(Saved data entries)
Segment Open
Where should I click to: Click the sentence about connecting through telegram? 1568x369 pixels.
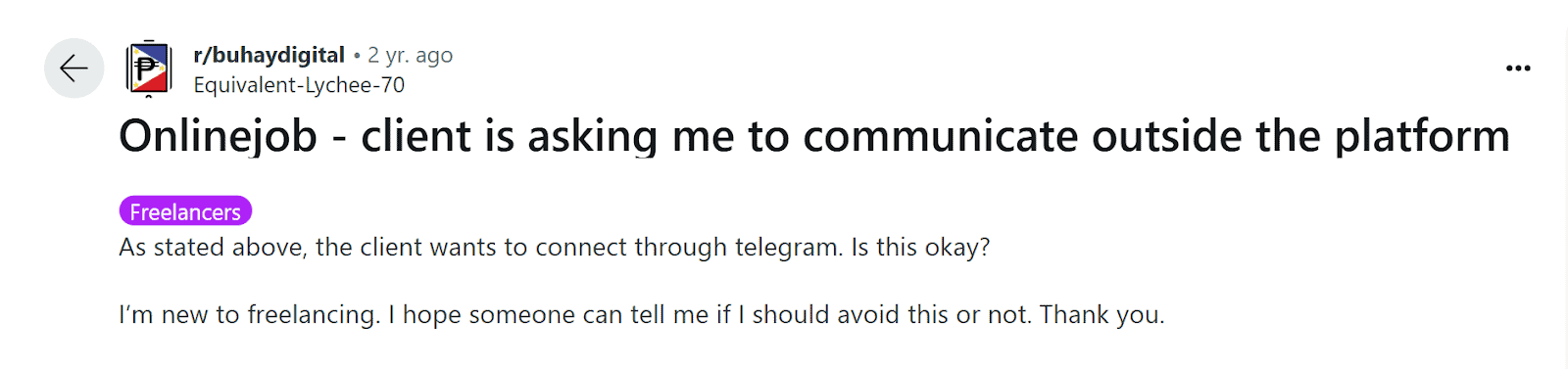pyautogui.click(x=555, y=247)
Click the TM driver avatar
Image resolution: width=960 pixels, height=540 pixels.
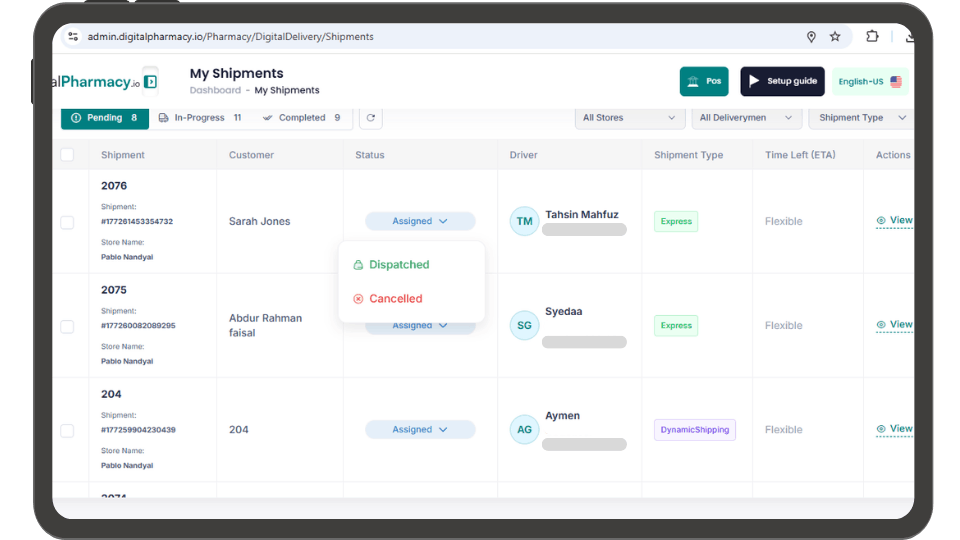[524, 221]
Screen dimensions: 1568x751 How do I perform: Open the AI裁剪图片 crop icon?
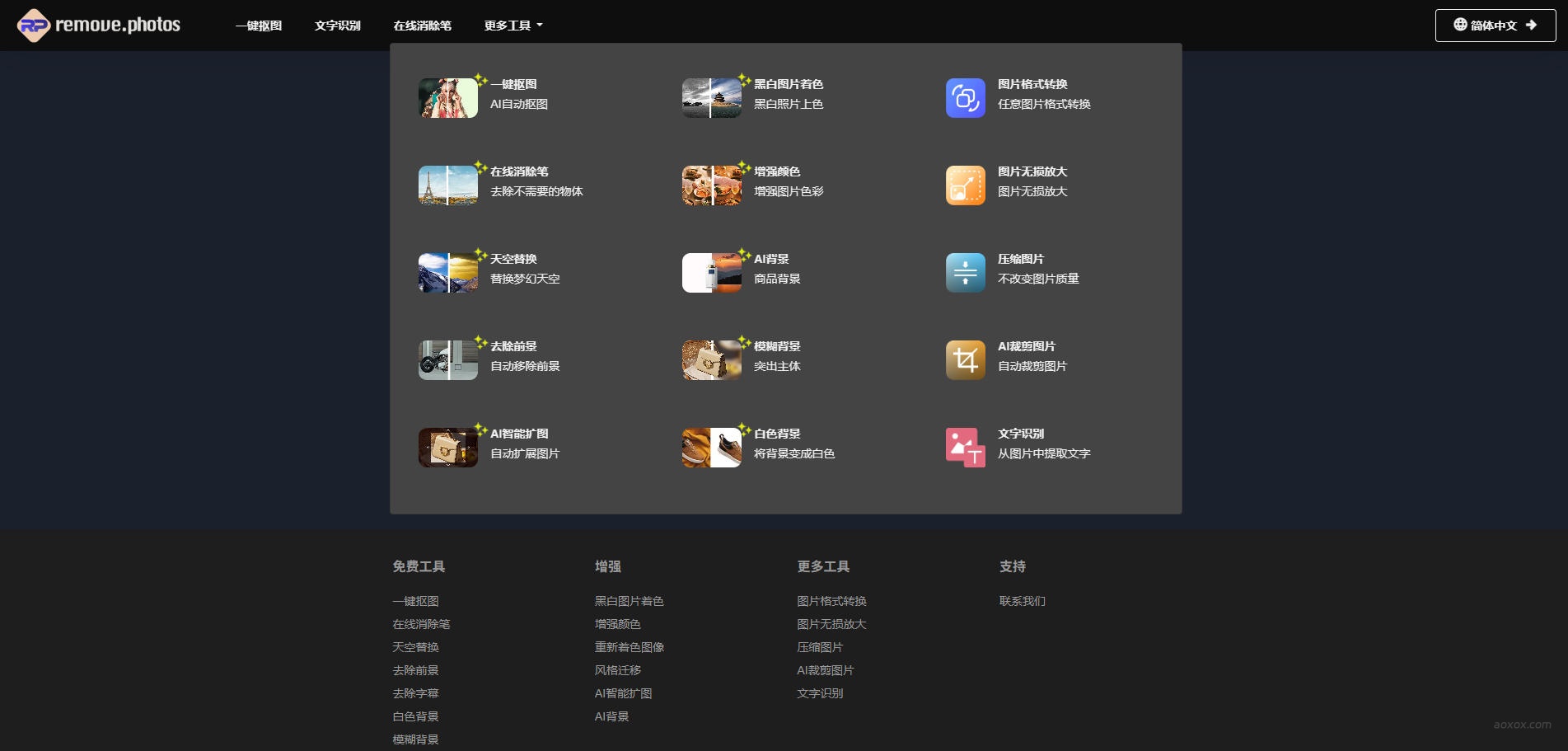(x=965, y=360)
Segment Closed
→ **Directions for this task**
Give back the records above word for word, minus any image they hold.

→ **The answer**
Where should I click to: Click the sentence about connecting through telegram? 1568x369 pixels.
pyautogui.click(x=555, y=247)
Click the TM driver avatar
Image resolution: width=960 pixels, height=540 pixels.
[524, 221]
Screen dimensions: 1568x751 How do I perform: Open the AI裁剪图片 crop icon?
(x=965, y=360)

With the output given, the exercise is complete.